WASHINGTON (AP) — A new round temporary layoff The Department of Education is running out of steam, an agency that was hit hard under the Trump administration. mass shootingthreatens to wreak new havoc on the nation’s students and schools, from special education to civil rights enforcement to after-school programs.
The Trump administration on Friday began laying off 466 Department of Education employees in a wave of layoffs aimed at putting pressure on Democratic lawmakers across the government. federal closure. The cuts will reduce the agency’s headcount by nearly a fifth, and it will be more than half its size when President Donald Trump takes office on January 20.
The cuts impact President Trump’s broader plans. shut down the department of education and outsourcing that work to other institutions. Over the summer, the department began transferring adult education and workforce programs to the Department of Labor, previously saying: negotiate an agreement Hand over the $1.6 trillion student loan portfolio to the Treasury Department.
Department officials did not provide details on the layoffs and did not respond to requests for comment. AFGE Local 252, the labor union representing more than 2,700 department employees, said the layoffs could wipe out several offices within the agency, based on information from employees.
The union said all but a few top executives have been laid off at the office, which enforces the Americans with Disabilities Education Act, a federal law that helps millions of students with disabilities receive support from schools. unknown number is being fired at civil rights officewhich investigates complaints of discrimination at schools and universities across the country.

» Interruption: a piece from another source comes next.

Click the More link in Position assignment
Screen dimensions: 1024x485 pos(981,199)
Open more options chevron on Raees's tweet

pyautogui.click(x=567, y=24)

The union said the cuts would mean the team overseeing the flow of grants to schools across the country would either disappear or become significantly understaffed. The incident hit the office that oversees Title I funding for the nation’s low-income schools and its management team. 21st Century Community Learning Centerthe primary source of federal funding for after-school and summer learning programs.
It would also hurt the office that oversees TRIO, a series of programs that help low-income students attend college, and the office that oversees federal funding for historically black colleges and universities.
Union President Rachel Gittleman said in a statement that the new layoffs, on top of previous cuts, “double the harm to K-12 students, students with disabilities, first-generation college students, low-income students, teachers, and local school boards.”
When President Trump took office, the Department of Education had approximately 4,100 employees. After new layoffs, that number will fall to less than 2,000. Previous layoffs in March reduced the department by about half, but officials decided the cuts were too deep and rehired some employees.
The new layoffs drew condemnation from various education groups.
While each state organizes its own competition to distribute federal funds for 21st Century Community Learning Centers, a small team of federal officials is providing guidance and support, “which is absolutely essential,” said Jody Grant, executive director of the Afterschool Alliance.
“The firing of that team is shocking, devastating, completely baseless and could cause lasting damage,” Grant said in a statement.
The government’s recent layoffs are being challenged in court by the American Federation of Public Employees and other national unions. A lawsuit filed in San Francisco alleges that the government’s Office of Budget and Human Resources overstepped its authority by ordering layoffs in response to the government shutdown.
The Trump administration said in a court filing that the executive branch has broad discretion to reduce the federal workforce. The union said it could not prove it was harmed by the termination because the employee does not actually leave the job for another 30 to 60 days after being notified.